**The problem**
Please return all lines of the data below containing the string "Open".

**Saved data entries**
---

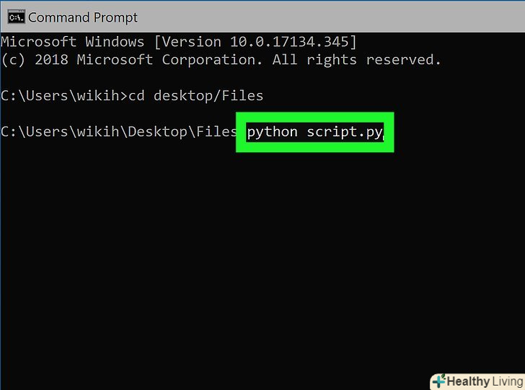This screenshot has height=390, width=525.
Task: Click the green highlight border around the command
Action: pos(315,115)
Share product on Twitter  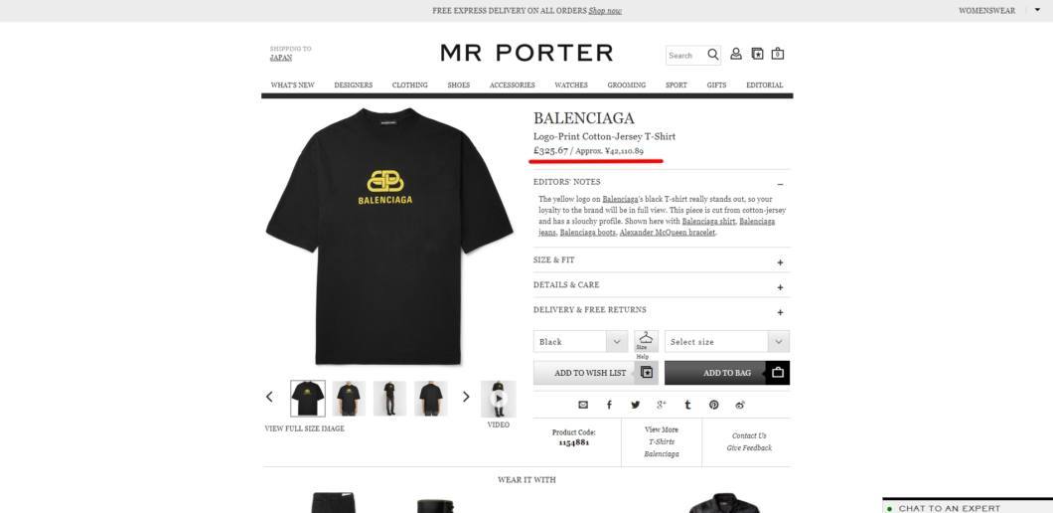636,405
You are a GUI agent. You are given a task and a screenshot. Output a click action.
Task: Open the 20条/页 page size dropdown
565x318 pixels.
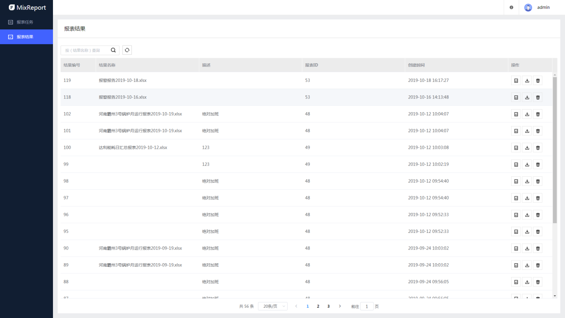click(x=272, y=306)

---

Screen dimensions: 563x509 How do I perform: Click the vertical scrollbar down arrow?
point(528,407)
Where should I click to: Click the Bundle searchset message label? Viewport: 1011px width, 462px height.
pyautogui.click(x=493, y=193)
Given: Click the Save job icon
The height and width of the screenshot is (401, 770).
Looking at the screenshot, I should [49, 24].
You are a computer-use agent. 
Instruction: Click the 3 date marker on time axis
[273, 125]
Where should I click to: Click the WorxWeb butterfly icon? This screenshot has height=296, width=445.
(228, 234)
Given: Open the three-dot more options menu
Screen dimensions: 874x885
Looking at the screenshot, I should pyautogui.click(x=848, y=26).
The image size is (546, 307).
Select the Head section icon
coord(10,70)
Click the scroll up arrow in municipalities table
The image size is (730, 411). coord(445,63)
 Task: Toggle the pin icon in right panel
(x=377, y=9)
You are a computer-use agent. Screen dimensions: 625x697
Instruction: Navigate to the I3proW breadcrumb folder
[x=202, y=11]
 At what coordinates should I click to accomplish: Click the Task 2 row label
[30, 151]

---

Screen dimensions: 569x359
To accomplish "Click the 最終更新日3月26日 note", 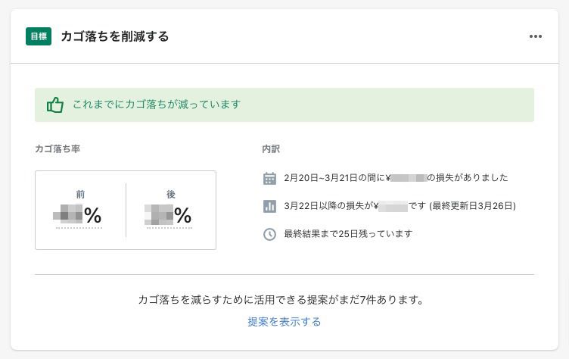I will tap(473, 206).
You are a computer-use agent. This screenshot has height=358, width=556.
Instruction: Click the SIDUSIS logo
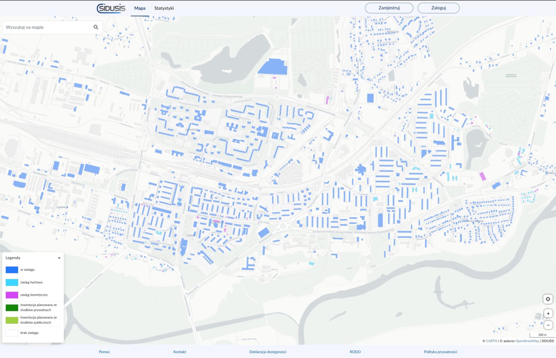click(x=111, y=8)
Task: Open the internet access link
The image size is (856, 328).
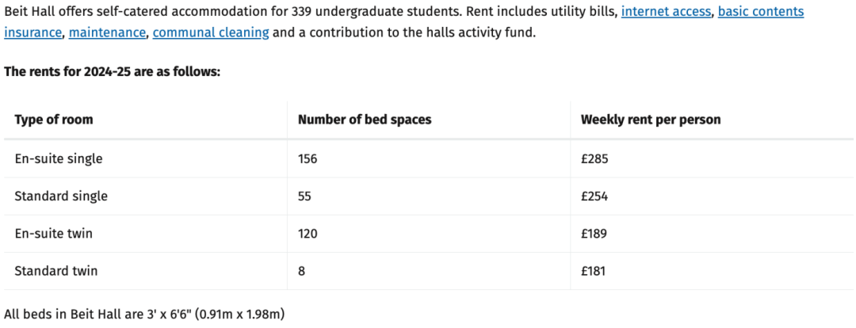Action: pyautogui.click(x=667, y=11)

---

**Exercise solution**
Task: Open the 20条/页 page size dropdown
Given: Open the three-dot more options menu
Task: Open the internet access link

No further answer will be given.